What To Do When Your Spouse Won’t Leave the House

I’m assuming for purposes of discussion here that your spouse is living in your marital home and has agreed to leave but now doesn’t seem to be moving or making any plans to move. Let’s break this down to a series of “ifs:”

If you have a binding agreement specifying a date certain for your spouse to vacate the house and a judge has incorporated that agreement into a decree, that means you don’t just have a contract; you have an order from a judge instructing your spouse to move. And that means that, unless your spouse can show he is unable to comply, he is in contempt of the court. In most states, that means the judge may not only order him to comply immediately but also assess him for your attorney fee for forcing his compliance. That’s a powerful hammer you can threaten to use without actually using (as in a polite matter-of-fact conversation with your spouse) and make it clear your spouse has all the incentive he needs to get moving. Pronto.

If you have a binding agreement that’s not yet incorporated into a decree, it’s good to have but much less useful for forcing compliance.
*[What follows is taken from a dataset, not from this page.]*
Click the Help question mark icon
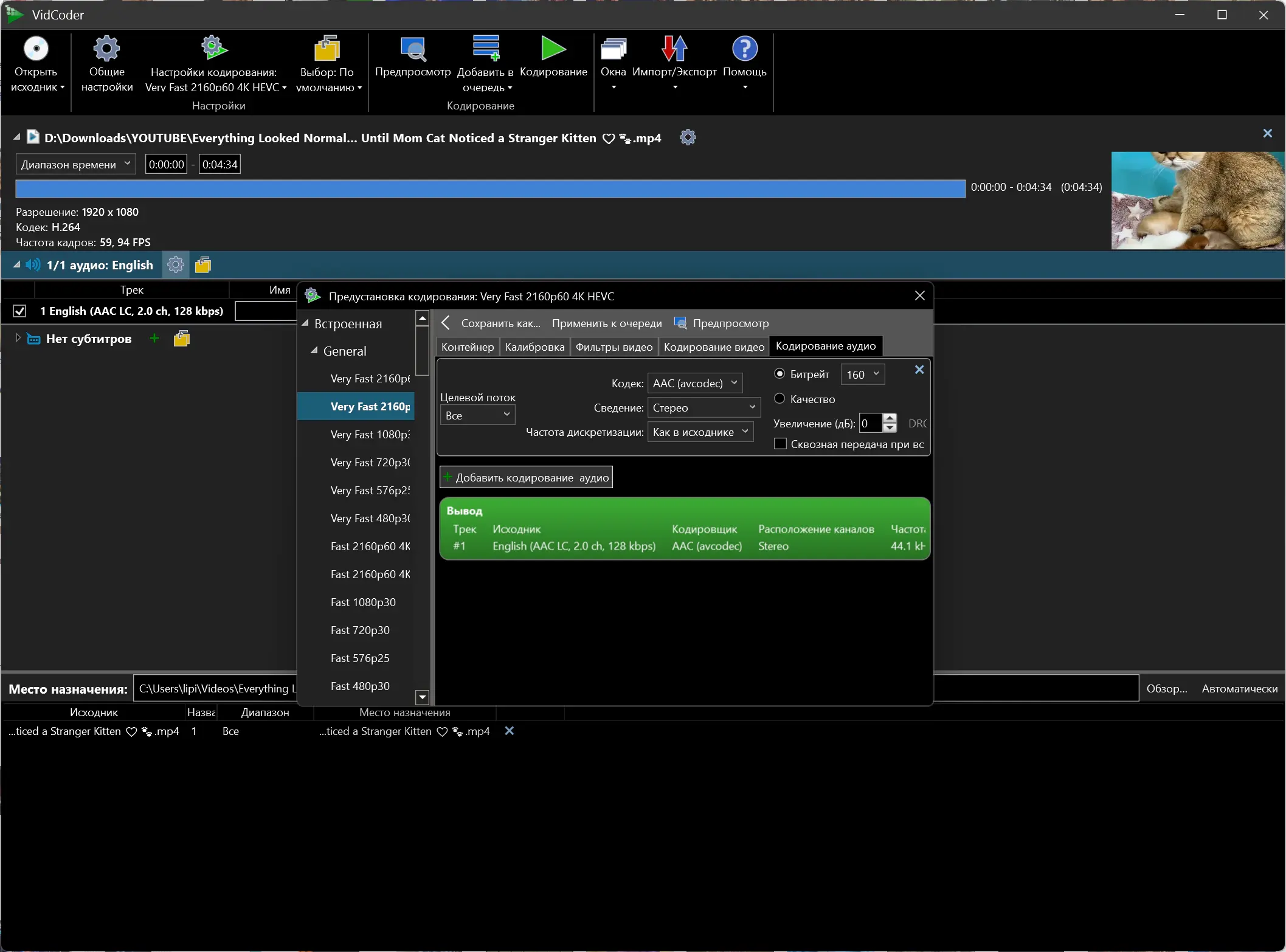Screen dimensions: 1286x952 [x=744, y=49]
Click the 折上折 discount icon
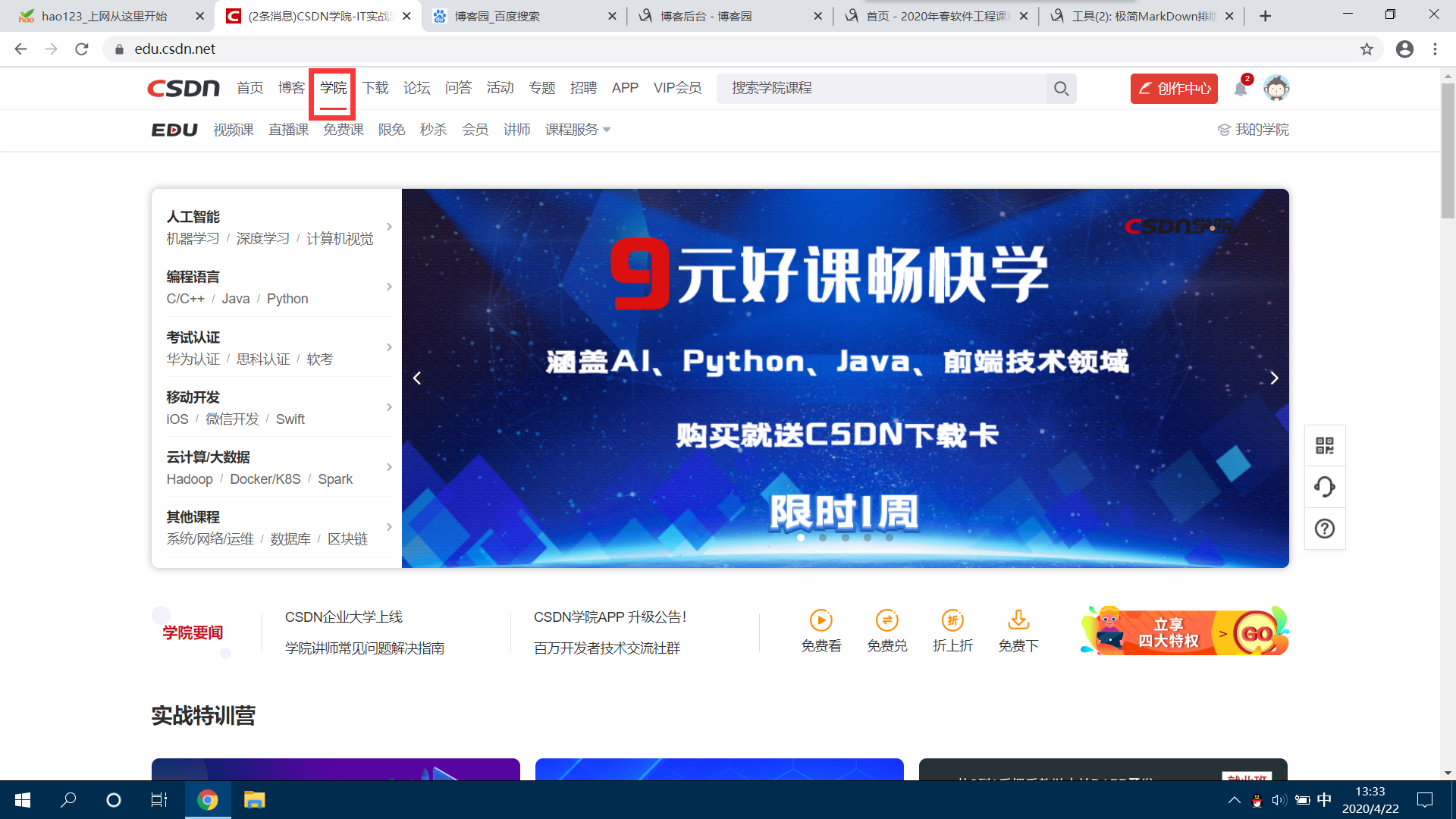Viewport: 1456px width, 819px height. (x=952, y=620)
In order to force compliance, you would need either to incorporate the agreement into a decree so you can have the leverage described in the preceding paragraph, or resort to suing your spouse to force compliance on your own.

If all you have is an informal assurance from your spouse that she’ll be gone by a date certain, even if that assurance is in writing, your spouse has failed to comply with a moral obligation. You may be able to shame her into complying, but you will have difficulty forcing compliance. What the broken promise does do is to make it easier for you to negotiate a firm date for the move.